Related to your traveling liver (and if we are using skill and ambiance as a criteria), it is a crime that some kind stranger didn't send you to Smyth or Black Swan Saloon, two sides of the same very alcoholic and refreshing coin in many ways. In fact, I am going to just assume that someone took you there, visiting stranger, and then you decided not to write about it out of discretion. It is far too sad to assume otherwise.
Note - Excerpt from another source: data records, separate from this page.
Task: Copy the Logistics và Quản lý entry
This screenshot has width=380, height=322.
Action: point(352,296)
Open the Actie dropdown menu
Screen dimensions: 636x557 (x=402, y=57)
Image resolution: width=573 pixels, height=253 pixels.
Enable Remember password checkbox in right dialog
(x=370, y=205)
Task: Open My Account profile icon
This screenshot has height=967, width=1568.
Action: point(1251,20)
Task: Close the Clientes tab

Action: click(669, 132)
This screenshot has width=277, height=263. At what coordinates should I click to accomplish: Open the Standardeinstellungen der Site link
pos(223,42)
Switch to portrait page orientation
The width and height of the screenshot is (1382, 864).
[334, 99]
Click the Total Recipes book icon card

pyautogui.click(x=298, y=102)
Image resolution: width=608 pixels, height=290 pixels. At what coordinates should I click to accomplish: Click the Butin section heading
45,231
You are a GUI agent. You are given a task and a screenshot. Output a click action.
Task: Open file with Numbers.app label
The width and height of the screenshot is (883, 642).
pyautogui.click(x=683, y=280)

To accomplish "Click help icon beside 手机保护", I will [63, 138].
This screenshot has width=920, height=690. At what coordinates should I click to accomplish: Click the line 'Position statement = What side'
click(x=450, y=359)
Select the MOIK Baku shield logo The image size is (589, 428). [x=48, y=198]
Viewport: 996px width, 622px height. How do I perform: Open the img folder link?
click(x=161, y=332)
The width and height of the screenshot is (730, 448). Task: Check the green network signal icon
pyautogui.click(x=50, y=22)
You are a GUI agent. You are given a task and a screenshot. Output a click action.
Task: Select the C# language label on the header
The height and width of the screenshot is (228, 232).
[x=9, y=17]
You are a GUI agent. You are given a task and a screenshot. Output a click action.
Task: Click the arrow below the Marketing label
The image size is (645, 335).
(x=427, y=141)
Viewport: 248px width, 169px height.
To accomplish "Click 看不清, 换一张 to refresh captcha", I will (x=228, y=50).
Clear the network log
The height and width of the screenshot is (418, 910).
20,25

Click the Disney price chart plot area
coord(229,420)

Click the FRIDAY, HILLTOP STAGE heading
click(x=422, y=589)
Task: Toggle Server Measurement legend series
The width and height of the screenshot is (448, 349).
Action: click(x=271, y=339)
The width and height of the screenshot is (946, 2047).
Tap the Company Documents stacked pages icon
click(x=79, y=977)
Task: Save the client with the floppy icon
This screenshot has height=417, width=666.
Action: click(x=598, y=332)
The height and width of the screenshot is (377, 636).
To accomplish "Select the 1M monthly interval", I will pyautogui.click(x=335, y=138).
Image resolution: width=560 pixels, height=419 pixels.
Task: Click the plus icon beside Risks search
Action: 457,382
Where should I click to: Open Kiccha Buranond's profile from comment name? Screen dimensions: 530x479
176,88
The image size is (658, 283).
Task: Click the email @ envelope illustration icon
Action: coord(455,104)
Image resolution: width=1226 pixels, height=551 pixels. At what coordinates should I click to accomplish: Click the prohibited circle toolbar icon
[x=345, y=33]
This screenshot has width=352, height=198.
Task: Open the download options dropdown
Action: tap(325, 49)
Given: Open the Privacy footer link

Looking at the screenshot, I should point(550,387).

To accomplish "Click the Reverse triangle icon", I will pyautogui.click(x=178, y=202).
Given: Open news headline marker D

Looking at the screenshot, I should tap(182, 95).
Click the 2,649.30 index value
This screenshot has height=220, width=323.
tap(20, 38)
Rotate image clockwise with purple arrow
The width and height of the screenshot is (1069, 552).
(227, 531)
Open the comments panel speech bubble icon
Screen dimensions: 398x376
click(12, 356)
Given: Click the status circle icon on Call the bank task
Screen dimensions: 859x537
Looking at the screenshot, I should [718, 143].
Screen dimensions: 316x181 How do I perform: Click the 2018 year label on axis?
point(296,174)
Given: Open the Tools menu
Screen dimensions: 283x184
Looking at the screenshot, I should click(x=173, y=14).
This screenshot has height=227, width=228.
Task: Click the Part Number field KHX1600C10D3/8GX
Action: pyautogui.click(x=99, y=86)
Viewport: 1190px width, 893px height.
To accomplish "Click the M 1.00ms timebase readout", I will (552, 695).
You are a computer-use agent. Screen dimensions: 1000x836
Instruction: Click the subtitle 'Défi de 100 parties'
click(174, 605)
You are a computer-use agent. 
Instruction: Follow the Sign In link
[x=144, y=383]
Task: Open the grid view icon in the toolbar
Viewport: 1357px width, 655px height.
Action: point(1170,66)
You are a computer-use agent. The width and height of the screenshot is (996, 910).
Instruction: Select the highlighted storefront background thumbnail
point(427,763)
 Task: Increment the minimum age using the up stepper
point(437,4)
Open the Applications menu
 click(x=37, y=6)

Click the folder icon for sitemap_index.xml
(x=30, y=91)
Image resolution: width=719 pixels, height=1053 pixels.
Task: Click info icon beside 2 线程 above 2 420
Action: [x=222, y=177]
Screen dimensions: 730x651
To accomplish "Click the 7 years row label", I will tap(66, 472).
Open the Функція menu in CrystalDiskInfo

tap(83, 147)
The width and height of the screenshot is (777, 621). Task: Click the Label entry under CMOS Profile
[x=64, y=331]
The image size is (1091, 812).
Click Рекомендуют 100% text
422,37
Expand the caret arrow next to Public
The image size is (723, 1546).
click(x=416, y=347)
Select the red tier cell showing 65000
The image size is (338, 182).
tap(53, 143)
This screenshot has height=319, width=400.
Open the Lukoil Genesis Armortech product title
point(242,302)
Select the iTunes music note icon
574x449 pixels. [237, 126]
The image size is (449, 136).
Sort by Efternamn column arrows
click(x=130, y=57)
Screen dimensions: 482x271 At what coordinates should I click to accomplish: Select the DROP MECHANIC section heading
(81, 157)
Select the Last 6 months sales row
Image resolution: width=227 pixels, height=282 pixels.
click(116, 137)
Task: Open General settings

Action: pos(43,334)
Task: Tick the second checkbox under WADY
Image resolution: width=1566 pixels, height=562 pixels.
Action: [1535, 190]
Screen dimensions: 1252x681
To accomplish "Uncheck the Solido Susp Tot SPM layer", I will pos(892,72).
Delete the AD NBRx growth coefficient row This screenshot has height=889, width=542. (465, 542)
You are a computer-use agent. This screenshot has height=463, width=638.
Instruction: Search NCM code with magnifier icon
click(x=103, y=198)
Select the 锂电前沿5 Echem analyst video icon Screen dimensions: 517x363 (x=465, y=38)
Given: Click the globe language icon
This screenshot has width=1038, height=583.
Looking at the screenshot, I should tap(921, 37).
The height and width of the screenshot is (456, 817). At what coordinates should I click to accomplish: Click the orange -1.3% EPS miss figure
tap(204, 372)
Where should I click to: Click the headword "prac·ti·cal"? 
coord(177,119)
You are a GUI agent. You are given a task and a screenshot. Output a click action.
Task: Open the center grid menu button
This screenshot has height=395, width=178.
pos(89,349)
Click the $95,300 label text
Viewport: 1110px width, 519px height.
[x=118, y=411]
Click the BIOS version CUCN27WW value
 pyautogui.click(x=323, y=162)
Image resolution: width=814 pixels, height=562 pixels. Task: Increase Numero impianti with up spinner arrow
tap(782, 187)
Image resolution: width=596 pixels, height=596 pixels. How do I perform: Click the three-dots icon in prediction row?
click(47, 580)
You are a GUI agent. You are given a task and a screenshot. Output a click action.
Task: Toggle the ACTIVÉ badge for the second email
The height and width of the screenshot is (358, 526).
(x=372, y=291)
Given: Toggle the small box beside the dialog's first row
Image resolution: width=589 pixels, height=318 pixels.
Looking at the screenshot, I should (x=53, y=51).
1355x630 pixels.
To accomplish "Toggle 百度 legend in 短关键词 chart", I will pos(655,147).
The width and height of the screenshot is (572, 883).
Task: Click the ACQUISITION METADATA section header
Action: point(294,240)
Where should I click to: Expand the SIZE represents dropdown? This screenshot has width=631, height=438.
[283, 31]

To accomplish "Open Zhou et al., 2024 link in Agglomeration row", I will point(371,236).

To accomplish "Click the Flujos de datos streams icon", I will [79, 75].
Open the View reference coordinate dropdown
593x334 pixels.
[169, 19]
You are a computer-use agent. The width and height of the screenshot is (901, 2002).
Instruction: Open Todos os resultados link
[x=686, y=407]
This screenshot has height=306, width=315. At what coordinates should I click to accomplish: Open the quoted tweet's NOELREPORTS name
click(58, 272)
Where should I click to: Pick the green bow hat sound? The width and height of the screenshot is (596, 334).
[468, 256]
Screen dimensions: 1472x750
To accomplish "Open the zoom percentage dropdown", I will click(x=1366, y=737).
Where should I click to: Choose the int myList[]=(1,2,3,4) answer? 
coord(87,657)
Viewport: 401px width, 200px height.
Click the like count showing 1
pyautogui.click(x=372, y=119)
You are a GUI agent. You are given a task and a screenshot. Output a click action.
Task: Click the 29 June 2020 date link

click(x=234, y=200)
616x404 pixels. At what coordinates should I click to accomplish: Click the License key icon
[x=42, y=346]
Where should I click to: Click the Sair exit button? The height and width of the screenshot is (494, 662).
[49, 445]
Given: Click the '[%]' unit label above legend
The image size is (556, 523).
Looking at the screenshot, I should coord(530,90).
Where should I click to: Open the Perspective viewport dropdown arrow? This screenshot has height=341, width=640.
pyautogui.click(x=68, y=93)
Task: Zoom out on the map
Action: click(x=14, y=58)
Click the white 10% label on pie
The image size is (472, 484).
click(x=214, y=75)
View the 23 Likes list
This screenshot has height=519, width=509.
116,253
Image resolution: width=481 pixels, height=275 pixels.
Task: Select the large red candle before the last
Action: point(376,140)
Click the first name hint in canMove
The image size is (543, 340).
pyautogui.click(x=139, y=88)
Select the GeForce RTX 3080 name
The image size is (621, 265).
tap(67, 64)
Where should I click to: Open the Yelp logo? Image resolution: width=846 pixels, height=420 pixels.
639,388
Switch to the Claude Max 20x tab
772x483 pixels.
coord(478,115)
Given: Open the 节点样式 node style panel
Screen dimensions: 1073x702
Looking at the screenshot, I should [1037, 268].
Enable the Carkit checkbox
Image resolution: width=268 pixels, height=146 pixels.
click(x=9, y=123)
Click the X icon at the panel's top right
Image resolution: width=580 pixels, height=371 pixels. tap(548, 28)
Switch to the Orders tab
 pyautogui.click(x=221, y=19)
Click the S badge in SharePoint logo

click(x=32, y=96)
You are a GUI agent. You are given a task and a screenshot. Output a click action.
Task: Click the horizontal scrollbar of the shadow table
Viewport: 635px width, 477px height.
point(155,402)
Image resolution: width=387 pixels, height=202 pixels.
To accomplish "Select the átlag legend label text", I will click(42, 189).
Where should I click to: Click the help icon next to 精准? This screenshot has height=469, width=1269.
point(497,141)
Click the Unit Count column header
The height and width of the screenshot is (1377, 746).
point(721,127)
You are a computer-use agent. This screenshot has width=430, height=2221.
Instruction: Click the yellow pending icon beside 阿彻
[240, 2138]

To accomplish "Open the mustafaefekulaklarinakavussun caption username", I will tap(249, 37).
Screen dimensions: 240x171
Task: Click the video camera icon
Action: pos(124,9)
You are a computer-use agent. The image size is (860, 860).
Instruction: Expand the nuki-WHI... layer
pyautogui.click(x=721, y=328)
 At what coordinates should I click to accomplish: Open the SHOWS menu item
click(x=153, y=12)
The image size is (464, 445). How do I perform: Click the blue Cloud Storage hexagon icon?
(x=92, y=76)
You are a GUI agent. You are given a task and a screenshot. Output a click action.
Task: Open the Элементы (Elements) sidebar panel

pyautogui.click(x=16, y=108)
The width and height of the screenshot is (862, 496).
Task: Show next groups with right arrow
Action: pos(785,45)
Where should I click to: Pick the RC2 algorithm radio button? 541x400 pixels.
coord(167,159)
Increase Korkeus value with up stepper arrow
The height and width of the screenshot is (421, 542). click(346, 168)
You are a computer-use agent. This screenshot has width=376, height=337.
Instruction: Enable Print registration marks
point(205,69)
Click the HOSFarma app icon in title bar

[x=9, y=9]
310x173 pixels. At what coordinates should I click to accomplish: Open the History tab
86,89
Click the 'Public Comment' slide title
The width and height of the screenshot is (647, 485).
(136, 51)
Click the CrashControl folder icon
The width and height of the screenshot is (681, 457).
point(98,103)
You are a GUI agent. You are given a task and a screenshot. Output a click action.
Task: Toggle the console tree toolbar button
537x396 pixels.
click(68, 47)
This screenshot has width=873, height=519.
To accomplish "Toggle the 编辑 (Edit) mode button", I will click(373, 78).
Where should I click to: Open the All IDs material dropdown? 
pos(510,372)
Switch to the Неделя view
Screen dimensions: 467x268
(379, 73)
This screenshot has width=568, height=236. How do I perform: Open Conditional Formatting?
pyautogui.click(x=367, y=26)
Now that you have a handle on the schizophrenic drinking scene, let's get you a cheat sheet on where you might engage your ears. Monday, you'll want to enjoy some Bad Ass Jazz at The Amsterdam in Exposition Park. This will also give you the chance to explore Fair Park a bit -- the Art Deco is worth an Instagram but sneaking in for a run down the field in the Cotton Bowl might make for a nice memory. Oh, your flight gets in on a Tuesday? More jazz at Sandaga 813, where the jam session has moved for years from Dallas private residences to art galleries and finally landing in a space where the public can enjoy it too.

Grantland's Rembert Browne got Wednesday night right in his Texas "Rembert Explains America" piece. All signs point to RC Williams and The Gritz Band's jam session at the Prophet Bar. Thursday, you will want to check in on the hype surrounding DJ Sober's recently moved residency at The Travis' Basement. For the weekend, you are looking for RL's Blues Palace's nightly blues showings. Other random places to wander in for a show include The Balcony Club, The Rose Room's drag shows, Twilite Lounge's growing impressive mix of near-nightly comedy and music and The Foundry. Please avoid the cover bands. I don't care if they do have a mysterious name -- that's how you will end up in the suburbs.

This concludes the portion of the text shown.